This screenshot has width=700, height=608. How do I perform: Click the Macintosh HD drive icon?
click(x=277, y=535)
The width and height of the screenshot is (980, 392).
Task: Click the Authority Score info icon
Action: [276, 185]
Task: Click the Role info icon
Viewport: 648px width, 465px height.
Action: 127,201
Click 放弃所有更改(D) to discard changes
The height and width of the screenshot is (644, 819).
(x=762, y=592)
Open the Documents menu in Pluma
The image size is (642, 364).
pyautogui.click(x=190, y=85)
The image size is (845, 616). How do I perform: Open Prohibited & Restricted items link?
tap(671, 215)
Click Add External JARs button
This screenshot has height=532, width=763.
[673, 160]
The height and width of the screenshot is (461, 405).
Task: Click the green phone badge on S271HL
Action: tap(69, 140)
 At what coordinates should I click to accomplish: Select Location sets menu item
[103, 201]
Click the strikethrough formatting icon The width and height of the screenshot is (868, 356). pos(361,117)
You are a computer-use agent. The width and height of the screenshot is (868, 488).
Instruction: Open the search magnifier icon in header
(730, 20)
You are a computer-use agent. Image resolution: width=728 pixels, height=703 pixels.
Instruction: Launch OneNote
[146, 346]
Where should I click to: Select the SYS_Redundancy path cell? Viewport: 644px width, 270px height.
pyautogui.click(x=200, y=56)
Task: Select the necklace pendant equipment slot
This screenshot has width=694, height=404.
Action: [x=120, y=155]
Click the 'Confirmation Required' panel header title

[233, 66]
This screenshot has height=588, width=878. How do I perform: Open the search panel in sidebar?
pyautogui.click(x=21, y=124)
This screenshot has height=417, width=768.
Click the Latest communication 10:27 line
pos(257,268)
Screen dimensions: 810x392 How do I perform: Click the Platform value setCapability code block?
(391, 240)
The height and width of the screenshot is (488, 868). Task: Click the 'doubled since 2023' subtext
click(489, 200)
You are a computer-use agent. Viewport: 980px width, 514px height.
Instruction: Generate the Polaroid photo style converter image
-.-.-
■ Brief ■
The expected output is every record, repeated exactly.

■ Exercise output ■
This screenshot has width=700, height=608. How do I perform: Click the Macintosh HD drive icon?
click(x=277, y=535)
The width and height of the screenshot is (980, 392).
Task: Click the Authority Score info icon
Action: [276, 185]
Task: Click the Role info icon
Viewport: 648px width, 465px height.
Action: 127,201
Click 放弃所有更改(D) to discard changes
The height and width of the screenshot is (644, 819).
(x=762, y=592)
Open the Documents menu in Pluma
The image size is (642, 364).
pyautogui.click(x=190, y=85)
The image size is (845, 616). How do I perform: Open Prohibited & Restricted items link?
tap(671, 215)
Click Add External JARs button
This screenshot has height=532, width=763.
[673, 160]
The height and width of the screenshot is (461, 405).
Task: Click the green phone badge on S271HL
Action: tap(69, 140)
 At what coordinates should I click to accomplish: Select Location sets menu item
[103, 201]
Click the strikethrough formatting icon The width and height of the screenshot is (868, 356). pos(361,117)
You are a computer-use agent. The width and height of the screenshot is (868, 488).
Instruction: Open the search magnifier icon in header
(730, 20)
You are a computer-use agent. Image resolution: width=728 pixels, height=703 pixels.
Instruction: Launch OneNote
[146, 346]
Where should I click to: Select the SYS_Redundancy path cell? Viewport: 644px width, 270px height.
pyautogui.click(x=200, y=56)
Task: Select the necklace pendant equipment slot
This screenshot has width=694, height=404.
Action: [x=120, y=155]
Click the 'Confirmation Required' panel header title

[233, 66]
This screenshot has height=588, width=878. How do I perform: Open the search panel in sidebar?
pyautogui.click(x=21, y=124)
This screenshot has height=417, width=768.
Click the Latest communication 10:27 line
pos(257,268)
Screen dimensions: 810x392 How do I perform: Click the Platform value setCapability code block?
(391, 240)
The height and width of the screenshot is (488, 868). Task: Click the 'doubled since 2023' subtext
click(489, 200)
You are a computer-use agent. Viewport: 980px width, 514px height.
Instruction: Generate the Polaroid photo style converter image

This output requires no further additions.